What needs to be done: In the material below, the required lines run from the one containing "The width and height of the screenshot is (520, 270)." through the one containing "How do I perform: Change". Copy those lines exactly, ends included, and nothing else.

○ ○ ○ ○

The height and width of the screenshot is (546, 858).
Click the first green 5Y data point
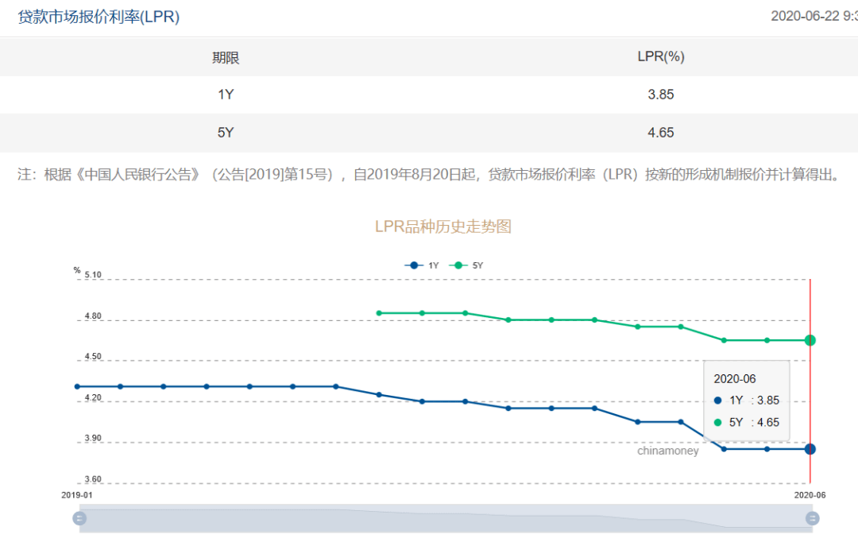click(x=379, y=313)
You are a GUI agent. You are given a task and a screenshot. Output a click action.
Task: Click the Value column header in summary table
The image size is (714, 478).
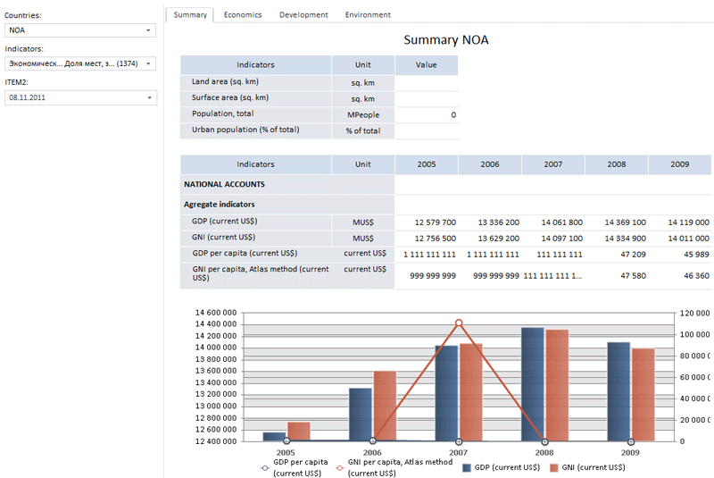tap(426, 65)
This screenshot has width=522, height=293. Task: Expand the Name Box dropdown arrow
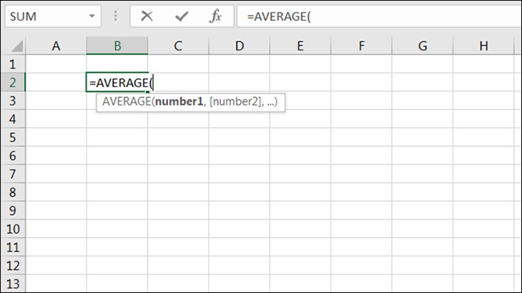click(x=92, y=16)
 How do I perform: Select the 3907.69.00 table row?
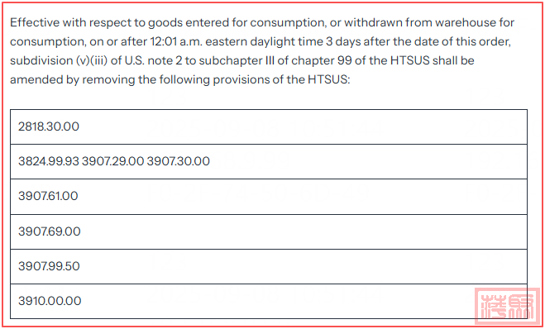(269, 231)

○ ○ ○ ○

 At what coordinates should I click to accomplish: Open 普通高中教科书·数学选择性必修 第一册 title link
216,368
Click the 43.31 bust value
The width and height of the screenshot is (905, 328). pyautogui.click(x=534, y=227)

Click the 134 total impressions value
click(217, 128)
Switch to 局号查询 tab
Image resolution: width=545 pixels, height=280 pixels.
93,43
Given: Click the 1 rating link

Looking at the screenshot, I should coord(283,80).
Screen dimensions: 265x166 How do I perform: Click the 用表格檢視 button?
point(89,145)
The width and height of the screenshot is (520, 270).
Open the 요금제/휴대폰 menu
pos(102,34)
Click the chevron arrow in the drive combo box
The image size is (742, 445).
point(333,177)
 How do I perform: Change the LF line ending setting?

○ ○ ○ ○

Response:
The width and height of the screenshot is (520, 270).
Open the 요금제/휴대폰 menu
pos(102,34)
Click the chevron arrow in the drive combo box
The image size is (742, 445).
point(333,177)
 How do I perform: Change the LF line ending setting?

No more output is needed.